Il s’agit donc ici d’une démarche pédagogique, qui combine sanction financière et rappel de principe.
Les 4 615 000 euros de condamnation supplémentaires sont dus au titre la mise en œuvre par la société Doctolib d’"une infraction, unique complexe et continue en élaborant une stratégie globale anticoncurrentielle visant à verrouiller le marché et à évincer ses concurrents", par le biais de pratiques d’exclusivité et de ventes liées.
Conclusion
Avec cette décision, l'Autorité de la concurrence s’inscrit clairement dans la tendance européenne de vigilance accrue à l’égard des plateformes dominantes, notamment dans le secteur du numérique et de la santé. Elle rappelle que la croissance économique d’un opérateur ne doit pas se traduire par un verrouillage du marché.
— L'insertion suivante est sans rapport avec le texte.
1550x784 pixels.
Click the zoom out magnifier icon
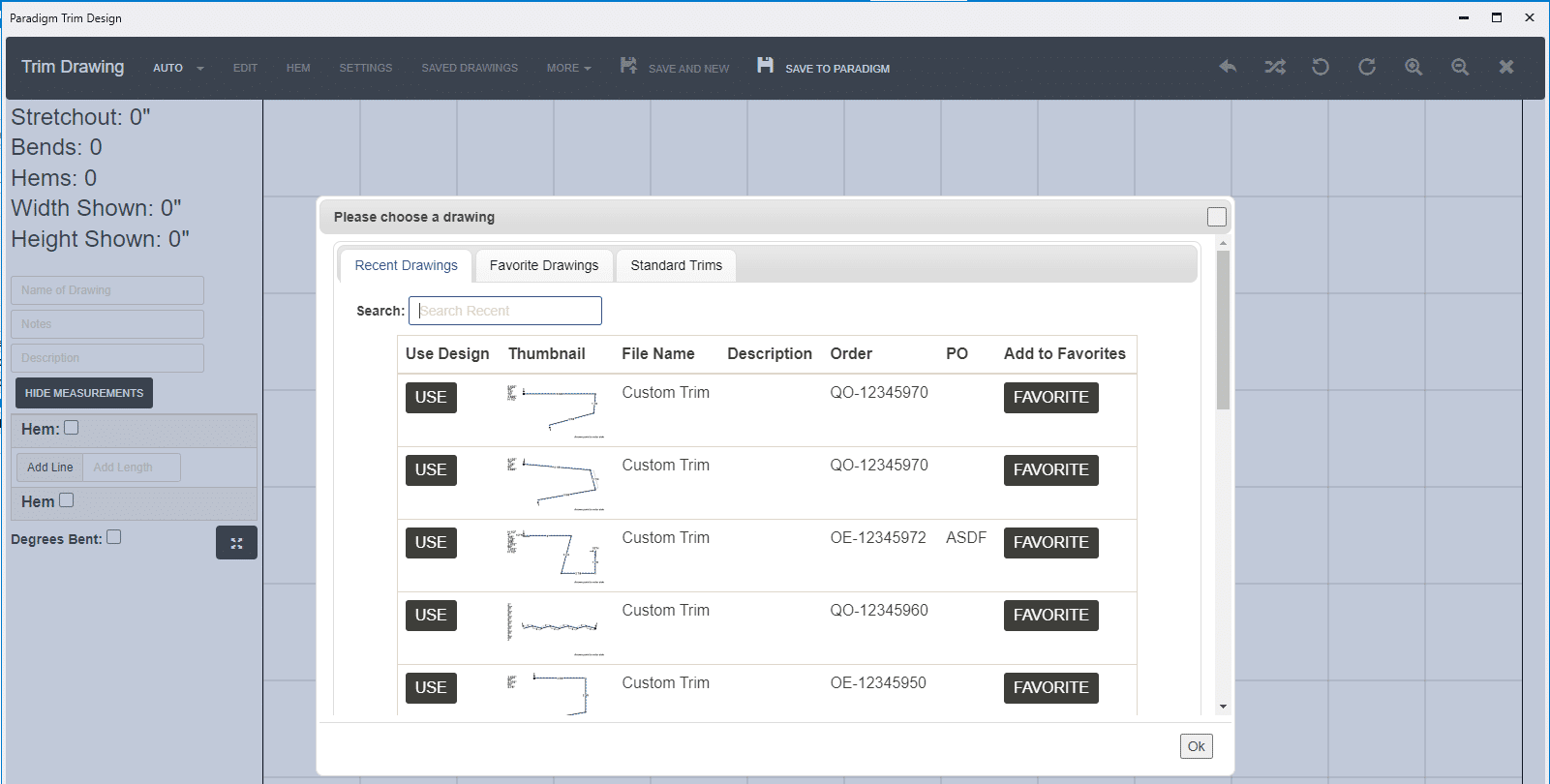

Dans l’attente d’une réforme annoncée du droit des concentrations, avec un recours éventuel à un droit d’évocation des concentrations sous les seuils, le message est clair : désormais, les opérations concentratives non contrôlables ex ante n’échappent pas pour autant au risque de contrôle a posteriori avec des sanctions à la clé obligeant les opérateurs à une vigilance accrue lors de la négociation et de la finalisation d’une telle opération.